**The task**
List every line in the records below that contains the word "count", matching its case exactly.

################

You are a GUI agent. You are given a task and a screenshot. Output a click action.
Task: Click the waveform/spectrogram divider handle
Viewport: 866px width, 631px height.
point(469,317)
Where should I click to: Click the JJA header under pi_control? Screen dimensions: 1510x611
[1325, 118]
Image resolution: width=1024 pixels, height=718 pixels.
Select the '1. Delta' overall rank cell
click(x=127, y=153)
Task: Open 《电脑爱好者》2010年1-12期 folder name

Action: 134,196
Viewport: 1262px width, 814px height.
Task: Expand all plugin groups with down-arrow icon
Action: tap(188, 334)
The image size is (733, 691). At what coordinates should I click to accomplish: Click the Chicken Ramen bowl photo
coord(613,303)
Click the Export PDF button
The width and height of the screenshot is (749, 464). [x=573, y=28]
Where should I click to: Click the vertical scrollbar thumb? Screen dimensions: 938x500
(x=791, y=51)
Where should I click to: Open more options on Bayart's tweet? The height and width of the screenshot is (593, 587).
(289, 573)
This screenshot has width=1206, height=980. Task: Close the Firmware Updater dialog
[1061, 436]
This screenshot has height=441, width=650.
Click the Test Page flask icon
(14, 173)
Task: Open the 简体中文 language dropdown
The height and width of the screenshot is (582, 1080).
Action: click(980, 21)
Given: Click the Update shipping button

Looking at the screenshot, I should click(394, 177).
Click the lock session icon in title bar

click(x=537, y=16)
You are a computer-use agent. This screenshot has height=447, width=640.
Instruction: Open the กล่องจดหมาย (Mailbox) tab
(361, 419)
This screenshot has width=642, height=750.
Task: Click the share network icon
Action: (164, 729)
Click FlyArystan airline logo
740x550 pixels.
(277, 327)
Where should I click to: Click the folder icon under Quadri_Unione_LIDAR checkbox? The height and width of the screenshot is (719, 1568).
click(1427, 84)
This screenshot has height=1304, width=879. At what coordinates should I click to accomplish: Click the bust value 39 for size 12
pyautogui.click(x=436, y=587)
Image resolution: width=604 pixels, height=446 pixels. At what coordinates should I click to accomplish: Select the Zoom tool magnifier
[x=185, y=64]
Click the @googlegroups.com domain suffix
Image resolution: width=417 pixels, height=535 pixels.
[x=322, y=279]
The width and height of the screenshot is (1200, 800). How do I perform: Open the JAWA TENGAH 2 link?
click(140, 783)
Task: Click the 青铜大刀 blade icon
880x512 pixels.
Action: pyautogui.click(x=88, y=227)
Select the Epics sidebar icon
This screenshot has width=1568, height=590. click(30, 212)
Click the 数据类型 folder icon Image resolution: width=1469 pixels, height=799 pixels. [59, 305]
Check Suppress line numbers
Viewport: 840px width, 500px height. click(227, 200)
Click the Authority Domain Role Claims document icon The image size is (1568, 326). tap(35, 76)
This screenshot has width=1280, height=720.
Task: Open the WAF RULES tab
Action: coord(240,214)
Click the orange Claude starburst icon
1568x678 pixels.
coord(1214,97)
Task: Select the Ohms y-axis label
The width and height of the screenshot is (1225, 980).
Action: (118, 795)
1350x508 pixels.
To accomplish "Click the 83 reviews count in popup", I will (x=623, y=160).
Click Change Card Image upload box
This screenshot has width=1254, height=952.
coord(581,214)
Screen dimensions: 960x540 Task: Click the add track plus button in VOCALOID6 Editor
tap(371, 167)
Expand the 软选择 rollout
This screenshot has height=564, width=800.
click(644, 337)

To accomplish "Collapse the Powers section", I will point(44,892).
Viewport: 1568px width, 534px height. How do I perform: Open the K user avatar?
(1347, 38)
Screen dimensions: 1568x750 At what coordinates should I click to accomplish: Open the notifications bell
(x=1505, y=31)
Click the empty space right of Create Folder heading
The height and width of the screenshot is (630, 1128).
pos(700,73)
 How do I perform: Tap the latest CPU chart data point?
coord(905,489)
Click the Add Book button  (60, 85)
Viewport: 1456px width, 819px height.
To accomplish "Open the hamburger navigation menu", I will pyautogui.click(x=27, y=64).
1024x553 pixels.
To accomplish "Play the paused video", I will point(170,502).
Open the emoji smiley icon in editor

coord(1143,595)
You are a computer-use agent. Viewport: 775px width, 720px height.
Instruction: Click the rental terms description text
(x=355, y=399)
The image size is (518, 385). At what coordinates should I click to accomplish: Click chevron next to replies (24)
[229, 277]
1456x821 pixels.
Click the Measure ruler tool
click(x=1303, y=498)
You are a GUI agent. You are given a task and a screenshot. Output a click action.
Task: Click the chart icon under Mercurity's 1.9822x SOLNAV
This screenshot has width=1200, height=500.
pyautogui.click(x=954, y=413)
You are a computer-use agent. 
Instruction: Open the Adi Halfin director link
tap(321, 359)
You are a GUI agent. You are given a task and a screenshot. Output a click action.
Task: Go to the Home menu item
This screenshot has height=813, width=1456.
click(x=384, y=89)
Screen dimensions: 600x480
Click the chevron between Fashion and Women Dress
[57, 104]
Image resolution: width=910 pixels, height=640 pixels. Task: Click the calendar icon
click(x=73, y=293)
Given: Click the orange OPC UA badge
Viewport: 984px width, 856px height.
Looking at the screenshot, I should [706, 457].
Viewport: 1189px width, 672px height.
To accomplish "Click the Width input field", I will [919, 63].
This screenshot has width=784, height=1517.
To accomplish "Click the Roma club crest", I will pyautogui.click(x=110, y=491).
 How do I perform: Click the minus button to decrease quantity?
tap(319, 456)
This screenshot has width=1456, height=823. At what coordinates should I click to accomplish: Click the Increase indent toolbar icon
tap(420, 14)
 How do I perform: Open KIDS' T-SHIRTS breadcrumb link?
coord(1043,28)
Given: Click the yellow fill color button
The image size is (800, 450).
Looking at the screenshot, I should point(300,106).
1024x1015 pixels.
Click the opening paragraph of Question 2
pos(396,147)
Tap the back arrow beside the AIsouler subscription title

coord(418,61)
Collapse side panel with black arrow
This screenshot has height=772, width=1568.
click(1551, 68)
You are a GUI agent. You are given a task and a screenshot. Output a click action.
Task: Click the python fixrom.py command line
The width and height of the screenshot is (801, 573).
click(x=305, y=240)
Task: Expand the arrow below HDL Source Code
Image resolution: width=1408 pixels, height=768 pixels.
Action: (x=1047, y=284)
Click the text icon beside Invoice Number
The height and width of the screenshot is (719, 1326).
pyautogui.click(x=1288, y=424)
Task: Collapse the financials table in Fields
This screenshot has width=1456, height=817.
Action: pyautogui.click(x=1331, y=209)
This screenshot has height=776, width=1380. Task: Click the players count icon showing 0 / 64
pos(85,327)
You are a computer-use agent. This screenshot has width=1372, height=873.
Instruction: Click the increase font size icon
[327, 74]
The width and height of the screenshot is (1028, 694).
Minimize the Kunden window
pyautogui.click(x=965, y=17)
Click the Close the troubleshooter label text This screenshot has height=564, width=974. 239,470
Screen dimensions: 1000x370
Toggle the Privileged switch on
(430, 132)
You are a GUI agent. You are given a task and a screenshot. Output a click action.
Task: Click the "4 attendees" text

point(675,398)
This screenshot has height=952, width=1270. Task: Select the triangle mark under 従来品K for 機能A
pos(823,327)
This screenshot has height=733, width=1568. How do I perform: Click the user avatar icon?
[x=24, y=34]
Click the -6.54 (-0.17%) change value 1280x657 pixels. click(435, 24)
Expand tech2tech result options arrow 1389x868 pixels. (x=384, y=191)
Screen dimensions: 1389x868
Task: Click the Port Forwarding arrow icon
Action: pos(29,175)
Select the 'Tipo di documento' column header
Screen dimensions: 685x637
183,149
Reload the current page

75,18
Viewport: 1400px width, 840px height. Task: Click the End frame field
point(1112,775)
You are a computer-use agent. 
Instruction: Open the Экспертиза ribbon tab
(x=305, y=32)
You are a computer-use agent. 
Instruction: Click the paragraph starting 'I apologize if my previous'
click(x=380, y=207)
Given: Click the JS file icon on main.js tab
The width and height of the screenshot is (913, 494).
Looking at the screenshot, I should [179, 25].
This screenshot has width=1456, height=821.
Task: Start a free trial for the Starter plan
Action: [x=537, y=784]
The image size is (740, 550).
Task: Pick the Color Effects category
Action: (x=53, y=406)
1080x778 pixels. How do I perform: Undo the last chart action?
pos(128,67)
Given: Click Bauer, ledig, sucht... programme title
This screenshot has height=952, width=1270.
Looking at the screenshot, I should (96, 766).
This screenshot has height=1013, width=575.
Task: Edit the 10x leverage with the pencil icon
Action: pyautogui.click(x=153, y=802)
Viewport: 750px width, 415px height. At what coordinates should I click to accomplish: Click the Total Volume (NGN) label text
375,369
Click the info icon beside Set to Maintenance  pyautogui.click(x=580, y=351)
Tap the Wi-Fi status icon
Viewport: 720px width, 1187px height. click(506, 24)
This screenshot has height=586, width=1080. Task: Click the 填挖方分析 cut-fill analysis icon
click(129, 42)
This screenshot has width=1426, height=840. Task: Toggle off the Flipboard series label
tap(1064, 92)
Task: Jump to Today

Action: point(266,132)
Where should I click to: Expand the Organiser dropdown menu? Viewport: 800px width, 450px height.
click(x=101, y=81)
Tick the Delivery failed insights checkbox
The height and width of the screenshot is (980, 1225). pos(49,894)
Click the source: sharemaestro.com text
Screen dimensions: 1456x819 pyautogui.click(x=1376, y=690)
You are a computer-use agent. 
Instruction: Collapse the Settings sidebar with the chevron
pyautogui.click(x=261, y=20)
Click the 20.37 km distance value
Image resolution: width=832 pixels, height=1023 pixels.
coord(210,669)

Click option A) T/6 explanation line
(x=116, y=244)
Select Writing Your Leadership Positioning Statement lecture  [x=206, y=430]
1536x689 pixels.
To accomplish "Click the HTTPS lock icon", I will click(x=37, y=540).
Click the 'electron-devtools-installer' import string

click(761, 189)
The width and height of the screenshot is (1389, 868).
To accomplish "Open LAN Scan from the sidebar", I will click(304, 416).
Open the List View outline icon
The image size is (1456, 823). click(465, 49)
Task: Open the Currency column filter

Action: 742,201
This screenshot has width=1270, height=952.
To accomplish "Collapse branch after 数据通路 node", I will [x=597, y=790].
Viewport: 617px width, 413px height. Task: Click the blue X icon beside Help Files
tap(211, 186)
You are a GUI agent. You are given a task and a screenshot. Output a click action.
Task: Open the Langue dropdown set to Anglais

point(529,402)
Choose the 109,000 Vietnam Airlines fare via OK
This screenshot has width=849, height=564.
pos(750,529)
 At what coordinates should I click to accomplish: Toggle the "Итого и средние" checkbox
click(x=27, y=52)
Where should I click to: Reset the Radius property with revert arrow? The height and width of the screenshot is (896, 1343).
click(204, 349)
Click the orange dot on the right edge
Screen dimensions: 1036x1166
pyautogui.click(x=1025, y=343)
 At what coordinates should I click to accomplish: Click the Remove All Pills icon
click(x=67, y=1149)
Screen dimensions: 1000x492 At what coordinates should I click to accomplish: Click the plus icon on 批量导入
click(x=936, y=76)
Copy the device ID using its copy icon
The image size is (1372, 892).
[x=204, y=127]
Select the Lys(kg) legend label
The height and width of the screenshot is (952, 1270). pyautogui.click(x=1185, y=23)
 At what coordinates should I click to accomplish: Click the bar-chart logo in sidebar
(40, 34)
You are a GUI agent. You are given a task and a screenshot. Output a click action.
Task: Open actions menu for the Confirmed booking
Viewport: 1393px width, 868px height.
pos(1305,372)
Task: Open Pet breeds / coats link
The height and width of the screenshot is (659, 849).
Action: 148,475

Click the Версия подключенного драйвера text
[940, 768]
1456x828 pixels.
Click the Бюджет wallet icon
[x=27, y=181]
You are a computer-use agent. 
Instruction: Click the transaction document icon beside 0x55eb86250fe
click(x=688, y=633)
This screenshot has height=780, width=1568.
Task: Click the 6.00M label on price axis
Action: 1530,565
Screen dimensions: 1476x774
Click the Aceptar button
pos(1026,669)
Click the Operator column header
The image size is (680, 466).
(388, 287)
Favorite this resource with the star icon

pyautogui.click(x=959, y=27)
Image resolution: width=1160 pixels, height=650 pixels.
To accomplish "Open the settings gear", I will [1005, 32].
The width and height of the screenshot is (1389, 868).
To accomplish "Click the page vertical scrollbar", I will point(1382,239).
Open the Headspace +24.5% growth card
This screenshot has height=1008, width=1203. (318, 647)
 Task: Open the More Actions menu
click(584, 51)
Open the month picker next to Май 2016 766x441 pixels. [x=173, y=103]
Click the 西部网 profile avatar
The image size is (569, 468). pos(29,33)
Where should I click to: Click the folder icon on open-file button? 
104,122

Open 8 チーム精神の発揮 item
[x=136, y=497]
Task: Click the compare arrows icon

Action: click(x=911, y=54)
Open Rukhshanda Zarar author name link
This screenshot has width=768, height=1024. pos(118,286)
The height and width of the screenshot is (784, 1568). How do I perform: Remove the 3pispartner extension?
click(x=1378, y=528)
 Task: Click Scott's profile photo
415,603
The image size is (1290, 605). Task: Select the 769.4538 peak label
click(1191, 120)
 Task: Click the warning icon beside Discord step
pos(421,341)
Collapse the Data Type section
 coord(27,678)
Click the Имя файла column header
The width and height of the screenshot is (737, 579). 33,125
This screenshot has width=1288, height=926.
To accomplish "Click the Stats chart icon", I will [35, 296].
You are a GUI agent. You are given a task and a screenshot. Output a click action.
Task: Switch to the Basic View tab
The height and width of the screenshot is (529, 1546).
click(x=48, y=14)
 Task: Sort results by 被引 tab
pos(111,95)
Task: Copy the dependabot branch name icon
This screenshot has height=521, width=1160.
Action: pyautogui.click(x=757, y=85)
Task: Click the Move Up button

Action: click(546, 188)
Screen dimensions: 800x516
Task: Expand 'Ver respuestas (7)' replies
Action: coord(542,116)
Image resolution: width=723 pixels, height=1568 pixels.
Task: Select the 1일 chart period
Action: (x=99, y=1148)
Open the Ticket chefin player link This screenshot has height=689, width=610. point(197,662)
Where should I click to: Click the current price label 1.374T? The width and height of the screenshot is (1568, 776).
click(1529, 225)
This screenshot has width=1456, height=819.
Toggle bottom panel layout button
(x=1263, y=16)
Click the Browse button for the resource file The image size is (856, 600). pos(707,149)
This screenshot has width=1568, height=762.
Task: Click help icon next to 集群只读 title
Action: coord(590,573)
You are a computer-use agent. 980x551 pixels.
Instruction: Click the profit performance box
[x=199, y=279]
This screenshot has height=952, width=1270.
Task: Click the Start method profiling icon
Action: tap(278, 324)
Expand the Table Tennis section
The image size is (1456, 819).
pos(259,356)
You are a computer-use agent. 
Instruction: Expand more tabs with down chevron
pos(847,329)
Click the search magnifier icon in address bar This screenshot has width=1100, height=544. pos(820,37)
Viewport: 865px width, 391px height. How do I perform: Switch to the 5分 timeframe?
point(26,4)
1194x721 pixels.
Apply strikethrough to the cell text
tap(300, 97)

################

**Solution to the exercise**
To accomplish "Click the 83 reviews count in popup", I will (x=623, y=160).
This screenshot has height=776, width=1380. Task: Click the players count icon showing 0 / 64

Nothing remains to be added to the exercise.